* **WHAT THE TASK REQUIRES**: Recast the material as a JSON list of strings with one string per line and blank lines omitted. Start at the line containing "How do I perform: Open the All" and continue to the end of the material.

════════

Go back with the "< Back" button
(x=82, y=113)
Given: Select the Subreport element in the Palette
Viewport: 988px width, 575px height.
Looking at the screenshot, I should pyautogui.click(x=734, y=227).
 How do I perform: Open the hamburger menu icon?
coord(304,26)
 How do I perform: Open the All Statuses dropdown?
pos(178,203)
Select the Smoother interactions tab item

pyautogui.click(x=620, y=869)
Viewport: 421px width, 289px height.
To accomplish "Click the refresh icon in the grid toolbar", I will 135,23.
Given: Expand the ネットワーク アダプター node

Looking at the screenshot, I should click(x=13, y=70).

════════

* **RESULT OF THIS EXERCISE**:
[
  " How do I perform: Open the All Statuses dropdown?",
  "pos(178,203)",
  "Select the Smoother interactions tab item",
  "pyautogui.click(x=620, y=869)",
  "Viewport: 421px width, 289px height.",
  "To accomplish \"Click the refresh icon in the grid toolbar\", I will 135,23.",
  "Given: Expand the ネットワーク アダプター node",
  "Looking at the screenshot, I should click(x=13, y=70)."
]